The source added that any one of these trading companies might own and/or be (exclusive) clients of the smaller news agencies accessing lock-ups. This conflict-of-interest situation is a huge annoyance to the legacy news agencies, who don’t make multi-million dollar trades on the side and must earn their profits solely by providing news. They’ve tried on many occasions to have the new players booted out of the lock-ups and their press passes revoked, but these efforts have been foiled partly due to governmental bureaucratic inertia and partly due to haphazard media accreditation systems devised by press gallery members themselves.

The whole situation is further complicated by the fact that it’s not just Wall Street that would be in trouble if lock-ups were abolished; Bloomberg,Thomson Reuters and Dow Jones would be cut right out of their profitable middleman role, which would undermine their entire business model. Last year, when Statistics Canada attempted to put information on the web before it was released from lock-ups, it was immediately forced to back down. Reuters reported that it and other news organizations had made “strenuous representations” to StatsCan and the minister in charge to block the change.  StatsCan was supposed to come up with an alternative proposal shortly, but there’s been radio silence ever since.

As much as the internet makes it possible to do away with lock-ups, powerful vested interests won’t let go of the keys to the money-making chambers without a fight.

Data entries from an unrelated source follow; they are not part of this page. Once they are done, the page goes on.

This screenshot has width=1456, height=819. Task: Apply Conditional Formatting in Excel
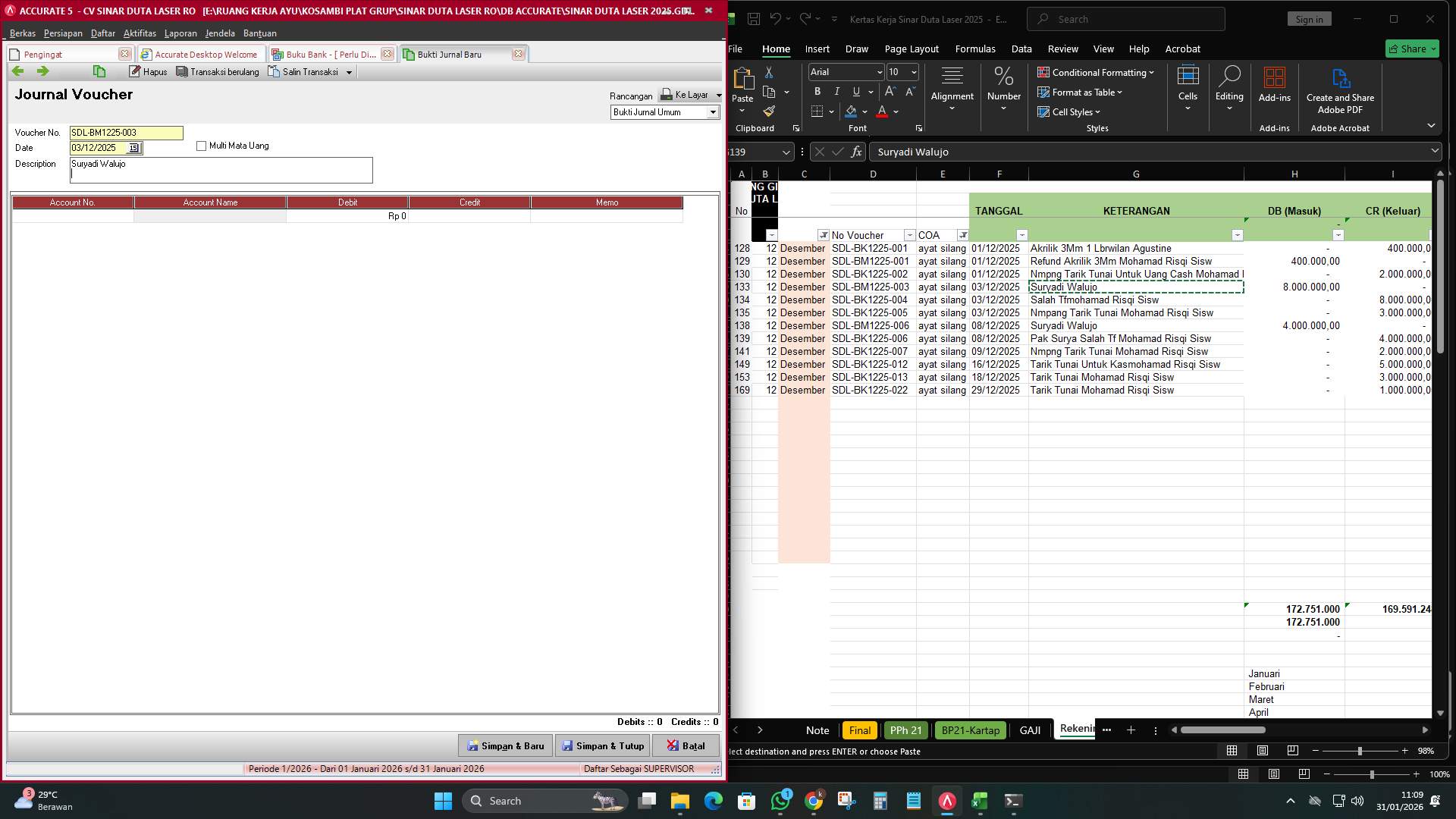[x=1096, y=73]

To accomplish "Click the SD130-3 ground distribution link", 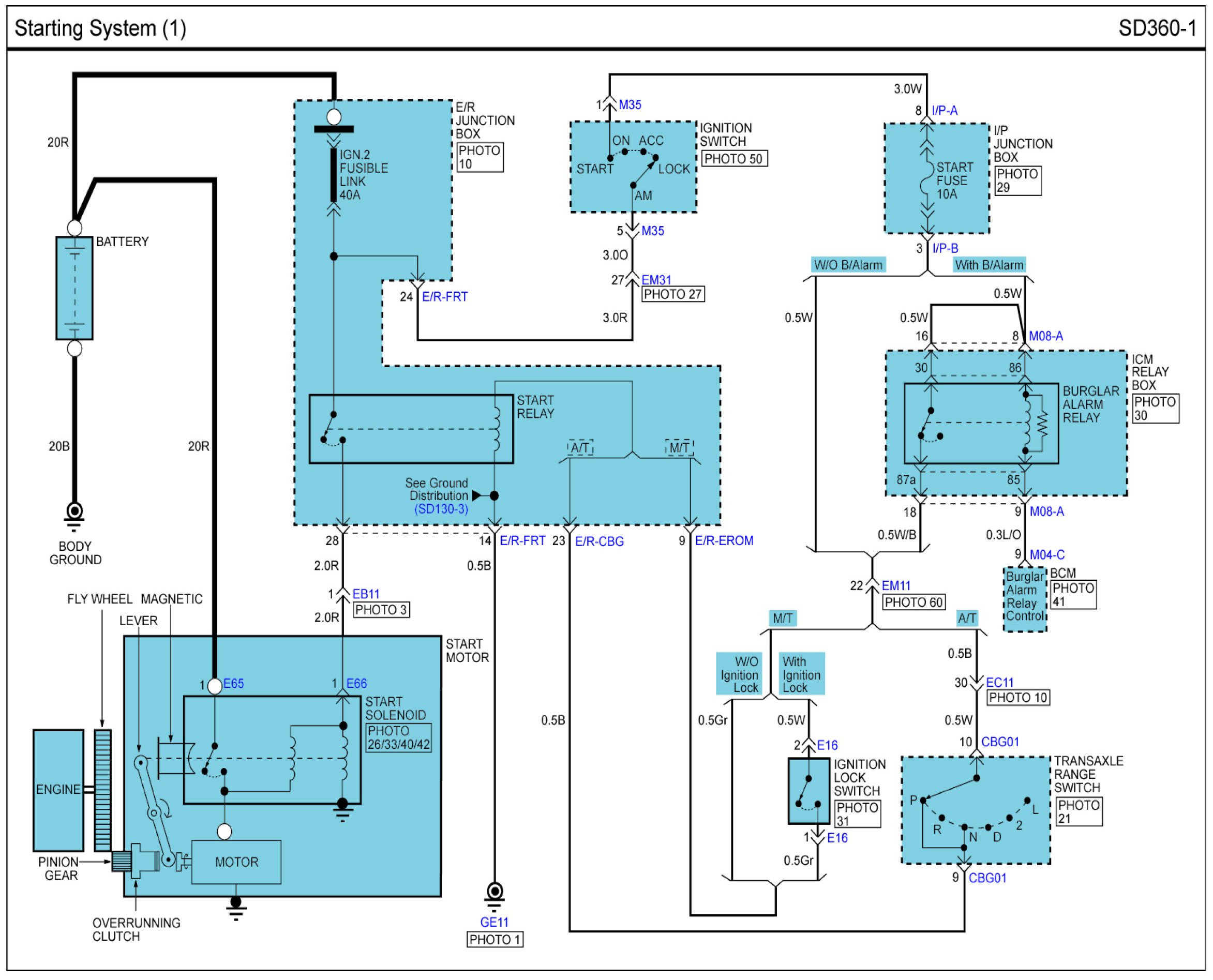I will (x=441, y=509).
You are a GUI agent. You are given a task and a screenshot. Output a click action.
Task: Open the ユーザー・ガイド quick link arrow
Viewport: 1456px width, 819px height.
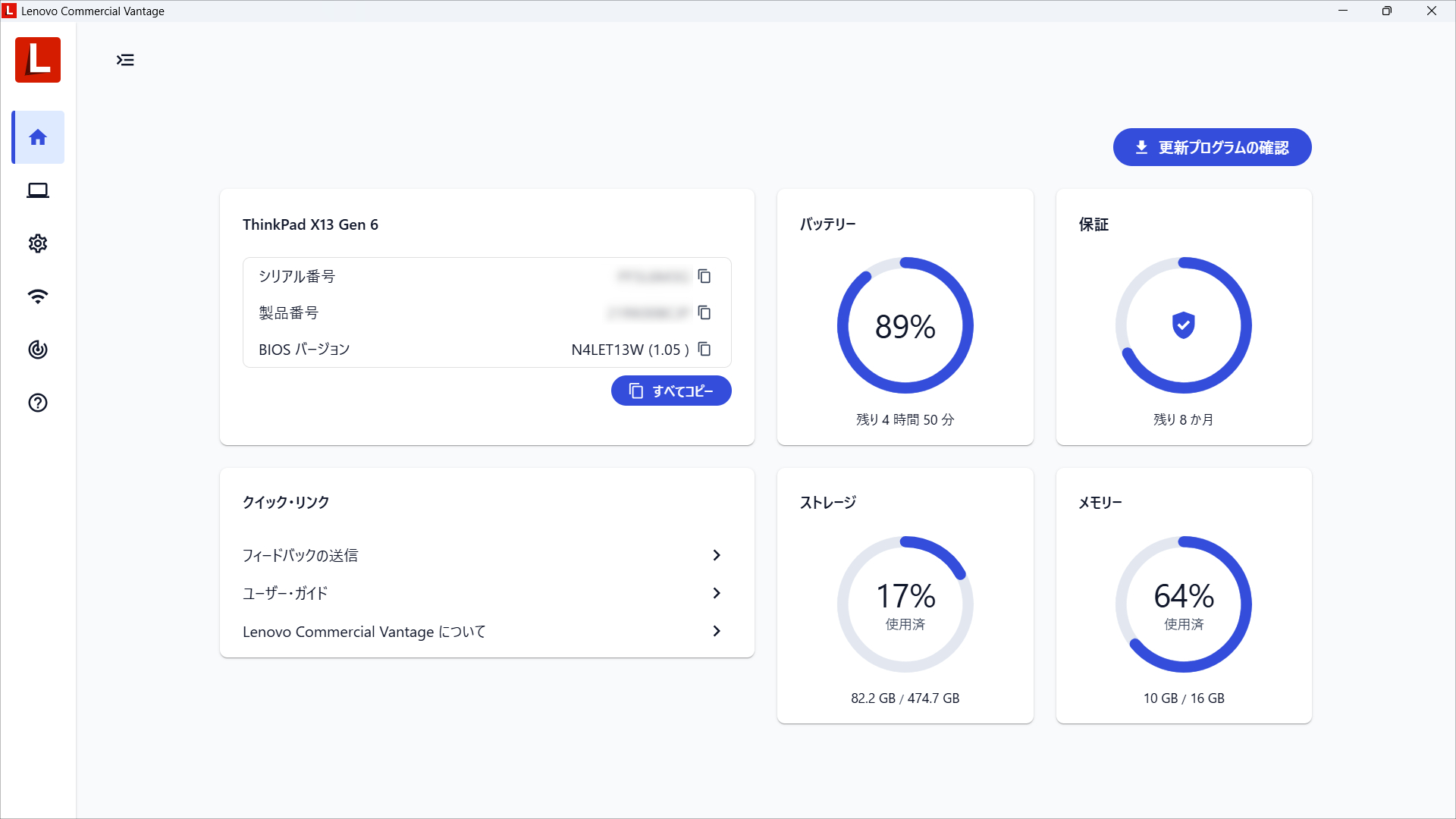pos(716,593)
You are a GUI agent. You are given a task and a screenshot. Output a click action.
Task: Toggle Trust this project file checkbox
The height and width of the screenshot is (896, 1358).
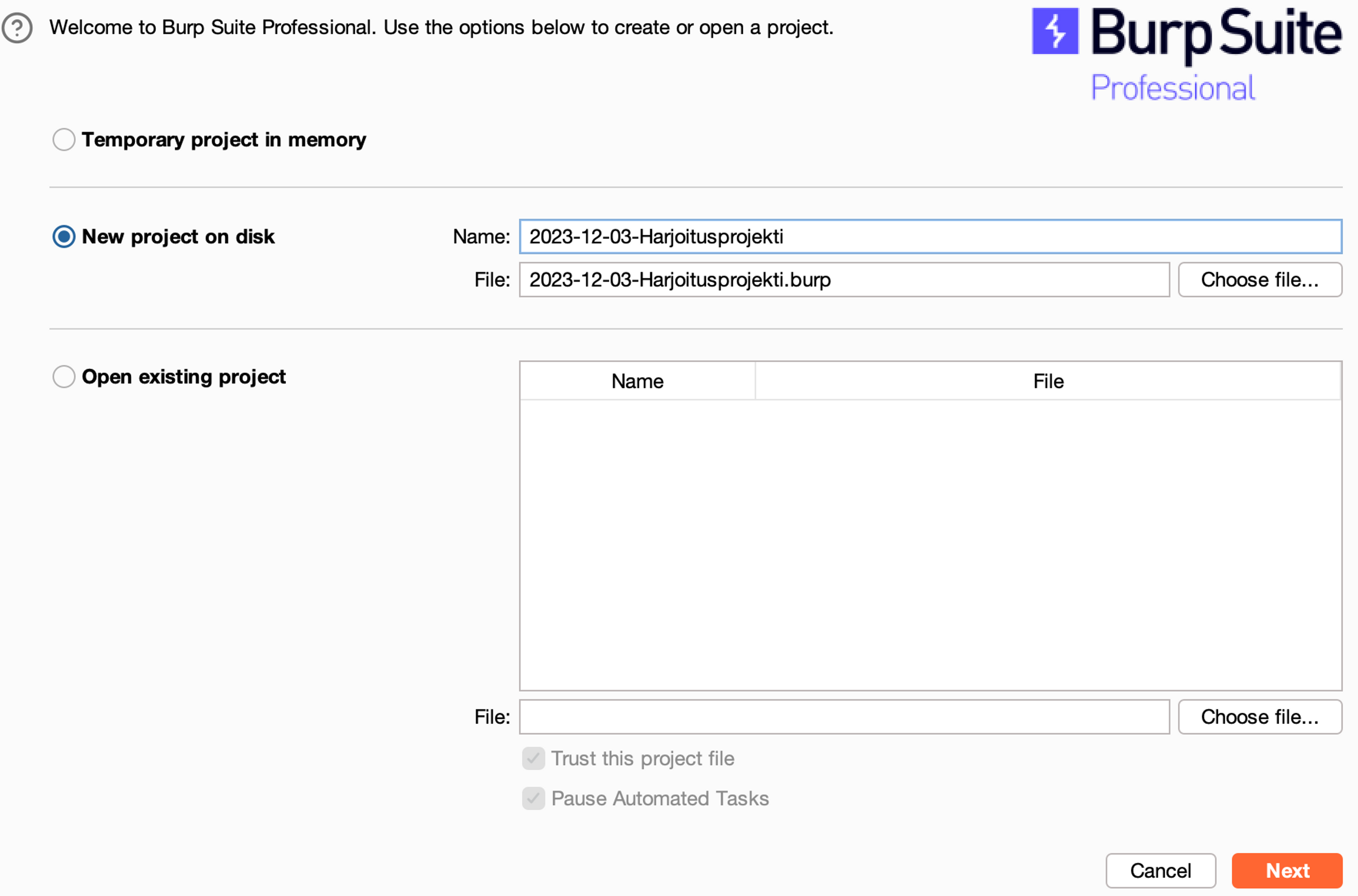point(533,758)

One thought on “Fed leak rumours shine spotlight on bigger problems with ‘media’ lock-ups

  1. This is why I think Erik Hunsader’s research here is off-base: http://www.nanex.net/aqck2/4441.html

    It’s clear that the information is NOT released from Washington at a specific time, it’s simply released from lockup “at a specific time”, which if you conveniently neglect the speed of light, means it can be unveiled in both Chicago and New York “simultaneously” (whatever that means when you are dealing with relativity).